14. Would we continue to get paid when the airline is in bankruptcy?

Yes, things like wages, salaries, and sick leave are considered as normal administrative expenses while in bankruptcy. The bankruptcy laws assure that employees will continue to be paid for their services during the reorganization.

15. Can someone make an offer for Aloha Airlines in bankruptcy?

Yes. If Aloha Airlines decides to sell its assets, another airline or interested party can make an offer for Aloha as a whole or only for certain assets it deems valuable. The judge would have to approve any sale and, if there were more than one competing offer, would determine which competing bid to approve.

16. What happens to Aloha’s stock in bankruptcy?

The shares probably will become worthless or even more diluted in bankruptcy.

17. Who is lending money to Aloha to continue its operation during bankruptcy?

At this time, there is no plan in place to acquire debtor-in-possession financing. The company assures us that they continue to seek alternative funding.
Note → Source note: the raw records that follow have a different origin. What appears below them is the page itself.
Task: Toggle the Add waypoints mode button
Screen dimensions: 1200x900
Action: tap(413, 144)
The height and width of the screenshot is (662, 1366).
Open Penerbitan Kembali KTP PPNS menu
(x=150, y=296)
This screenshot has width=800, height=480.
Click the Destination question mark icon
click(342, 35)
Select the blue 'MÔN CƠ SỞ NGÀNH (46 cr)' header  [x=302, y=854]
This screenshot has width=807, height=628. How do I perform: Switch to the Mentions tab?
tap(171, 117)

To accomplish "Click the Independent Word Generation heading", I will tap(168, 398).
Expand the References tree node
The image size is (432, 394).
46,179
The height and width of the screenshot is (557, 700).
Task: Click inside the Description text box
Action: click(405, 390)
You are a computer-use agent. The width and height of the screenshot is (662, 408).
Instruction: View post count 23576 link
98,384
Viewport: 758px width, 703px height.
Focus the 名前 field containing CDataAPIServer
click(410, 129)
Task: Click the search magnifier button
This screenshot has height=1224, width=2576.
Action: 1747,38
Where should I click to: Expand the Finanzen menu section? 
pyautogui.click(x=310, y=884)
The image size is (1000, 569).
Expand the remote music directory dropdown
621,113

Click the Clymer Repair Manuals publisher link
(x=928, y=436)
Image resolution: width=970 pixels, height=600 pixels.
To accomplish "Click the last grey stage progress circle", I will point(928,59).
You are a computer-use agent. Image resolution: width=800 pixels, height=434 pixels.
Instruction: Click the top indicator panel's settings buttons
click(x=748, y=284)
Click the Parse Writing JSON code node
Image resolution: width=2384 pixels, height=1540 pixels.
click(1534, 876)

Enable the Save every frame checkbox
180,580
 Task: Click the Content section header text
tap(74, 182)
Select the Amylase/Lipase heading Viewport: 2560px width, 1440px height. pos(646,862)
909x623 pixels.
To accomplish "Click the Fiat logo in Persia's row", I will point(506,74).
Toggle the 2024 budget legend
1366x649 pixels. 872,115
Debtor-in-possession financing would give Aloha enough cash to keep up its operations in the early stages of a bankruptcy restructuring. The lenders get first claim on the airline’s assets, ahead of other creditors. Later in it’s restructuring, Aloha would have to look for exit financing.

Role of the Creditors' Committee
Source: Bankruptcy Creditors' Service, Inc.

Official creditors' committees, constituted under 11 U.S.C. Sec. 1102, ordinarily consist of the seven largest creditors who are willing to serve on a committee. In Kmart's chapter 11 case, the U.S. Trustee was persuaded to appoint two creditors' committees -- one to represent the interests of trade creditors and one to represent the interests of institutional creditors. In the National Steel and Comdisco reorganizations, one committee represents each of those debtors' unsecured creditor constituencies.

Official creditors' committees have the right to employ legal and accounting professionals and financial advisors, at the Debtors' expense. They may investigate the Debtors' business and financial affairs. Importantly, official committees serve as fiduciaries to the general population of creditors they represent. Those committees will also attempt to negotiate the terms of a consensual chapter 11 plan -- almost always subject to the terms of strict confidentiality agreements with the Debtors and other core parties-in-interest. If negotiations break down, the Committee may ask the Bankruptcy Court to replace management with an independent trustee. If the Committee concludes reorganization of the Debtors is impossible, the Committee will urge the Bankruptcy Court to convert the Chapter 11 cases to a liquidation proceeding.

Immediately following the U.S. Trustee's determinations about how many official committees will be appointed and who will be appointed to each committee, the newly formed committees convene their initial meeting. The first order of business is to listen to the U.S. Trustee explain the powers and duties of the committee as a whole and members' individual responsibilities. The Committee will generally elect a chairman.